Patricia Higgins and her family have owned Chicago Blackhawks season tickets for 10 years, keeping the same two seats behind one of the nets. Toward the end of the third period of Game 1 of the 2013 Stanley Cup Final, a Johnny Oduya slap shot along the boards inside United Center struck the 55-year old physician.
The end result for Higgins was over 20 stitches, a gash near her right eye, a concussion and reconstructive surgery.
Thirteen months later, Higgins is now suing United Center.
The Burr Ridge doctor, who was presented with the astray puck last July, claims the United Center should have maintained and inspected safety nets “in order to avoid injury to spectators,” according to the lawsuit filed Friday in Cook County Circuit Court.
Higgins was seated behind the safety net in section 115 on June 12, 2013 when the puck was “shot off the ice and struck” her, according to the lawsuit.

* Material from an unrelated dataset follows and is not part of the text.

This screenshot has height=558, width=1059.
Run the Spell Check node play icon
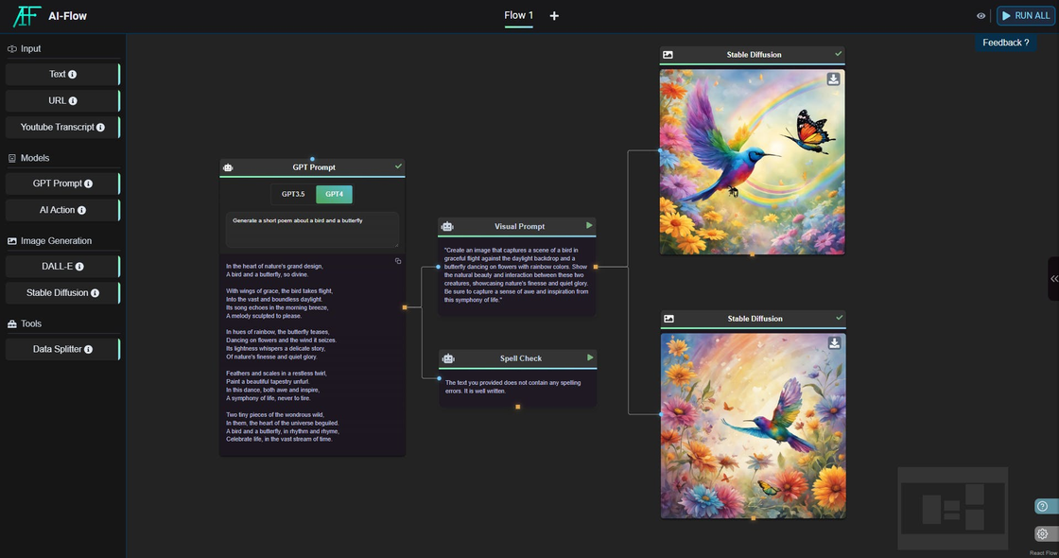coord(589,357)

Among her claims in the lawsuit are that the United Center was careless and negligent in its installation and maintenance of the nets.
The lawsuit states that Higgins is looking for an unspecified amount of money and to have her legal fees covered.
The protective netting in NHL rinks is only hung at each end, and even then there's still a chance a puck could fly into the crowd and hit a spectator. The Higgins’ family seats are in section 115 at United Center, in one of the corners, an area that is susceptible to flying pucks.
This may not be the only net-related lawsuit to hit the United Center this summer. A fan who was struck during a May 2 playoff game against the Minnesota Wild is contemplating a lawsuit after filing a pre-suit discovery.
According to the Cook County Record, "If the recently-filed court document is any indication, attorneys for the Greens are looking to target a potential suit at those associated with the netting at the arena that is intended to deflect flying pucks."
The fan spent several days in ICU at a local hospital after fracturing his skull, which has left him with a "severe neurological injury.